DIRECTION: From the article on Barbara Kruger below, extract the passage starting at "In those days, Kruger" and ending at "sans serif font.", copied word for word.

DOCUMENT EXCERPT:
━━━━━━━━━━━━━━━━━━━━━━━━━━━━━━
LOS ANGELES — In 1985, Los Angeles County Museum of Art curator Kathleen McCarthy Gauss organized a series of exhibitions exploring new ways in which photography was being deployed in art. Among the seven featured artists was a former Mademoiselle magazine graphic designer who had landed in Los Angeles at the end of the previous decade for a teaching gig. That artist was Barbara Kruger and the series, "New American Photography," was significant for her — one of her earliest solo museum presentations.
In those days, Kruger was producing small-scale pieces that, in form and technique, borrowed from her graphic designer career. Her paste-ups — a term borrowed from the language of magazine layouts in the days before desktop publishing — consisted of found images over which hovered words and fragments of texts, often in a punchy sans serif font.
"HOW COME ONLY THE UNBORN HAVE THE RIGHT TO LIFE?" demands a text placed over a negative image of a child's face. Another piece from the mid-1980s shows a canine's snarling teeth and the deadpan line, "Business as usual."
At the tail end of 1985, the catalog for "New American Photography" was reviewed by Bob Nandell, a critic for the Des Moines Register. "Some of her photographs ... give subtle messages," he wrote, "Others, like the photograph of words printed over an image of a nuclear-bomb blast, swat the viewer in the eye."
━━━━━━━━━━━━━━━━━━━━━━━━━━━━━━
DATA:
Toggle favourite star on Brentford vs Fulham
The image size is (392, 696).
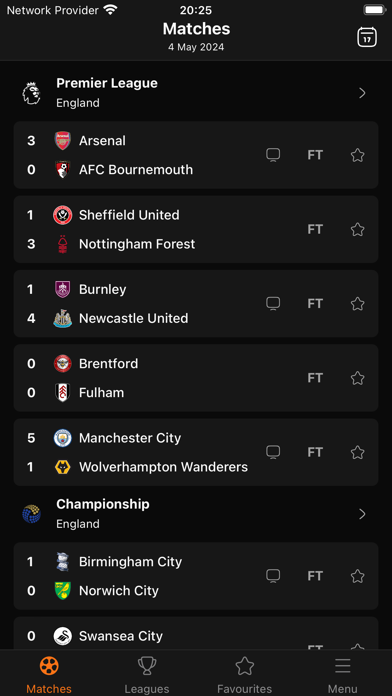(x=357, y=378)
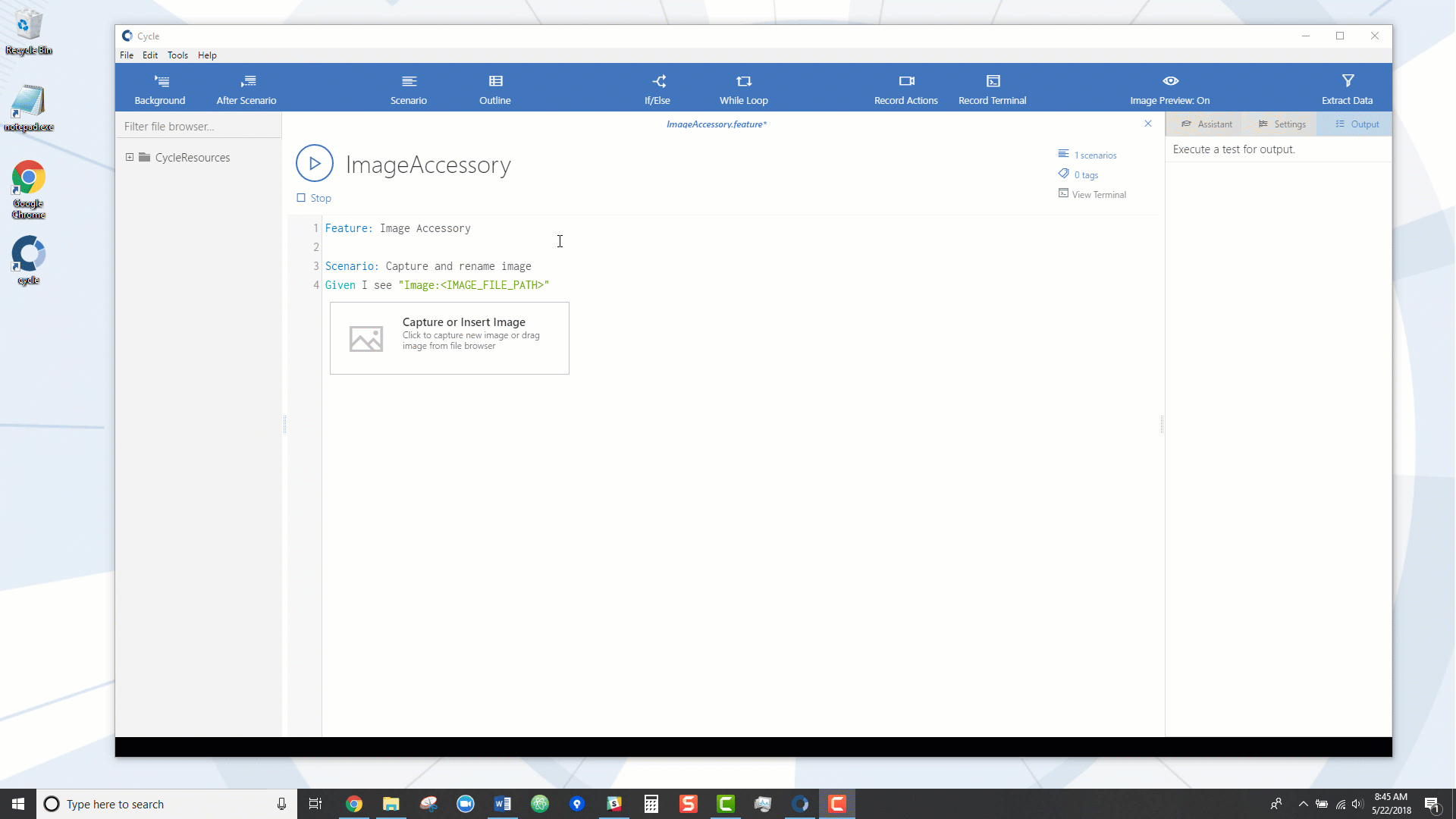The width and height of the screenshot is (1456, 819).
Task: Start Record Actions
Action: [x=906, y=89]
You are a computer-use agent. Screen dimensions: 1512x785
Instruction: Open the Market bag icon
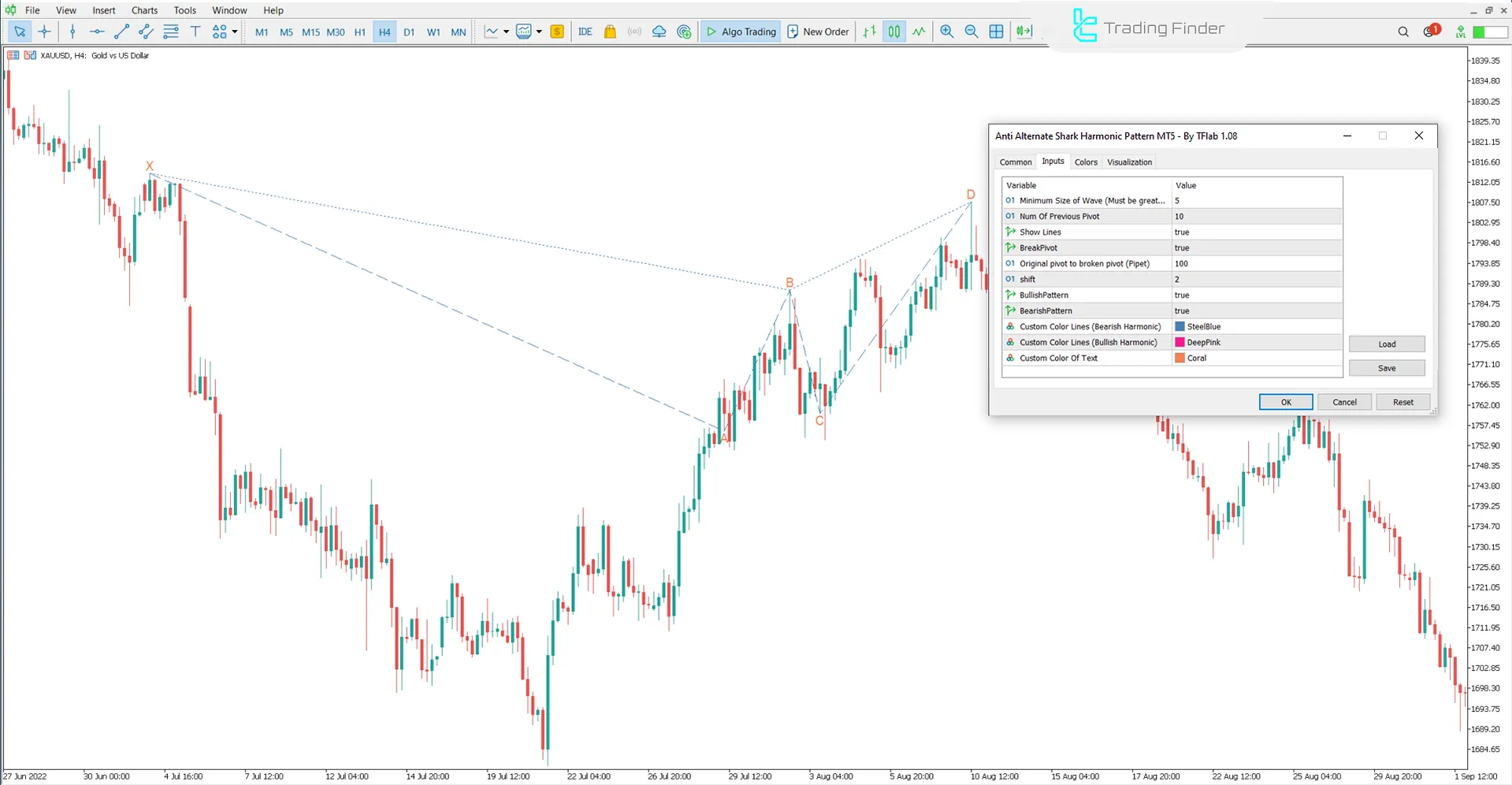[610, 32]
━━━━━━━━━━━━━━━━━━━━━━━━━━━━━━
CORRECT RESPONSE:
In those days, Kruger was producing small-scale pieces that, in form and technique, borrowed from her graphic designer career. Her paste-ups — a term borrowed from the language of magazine layouts in the days before desktop publishing — consisted of found images over which hovered words and fragments of texts, often in a punchy sans serif font.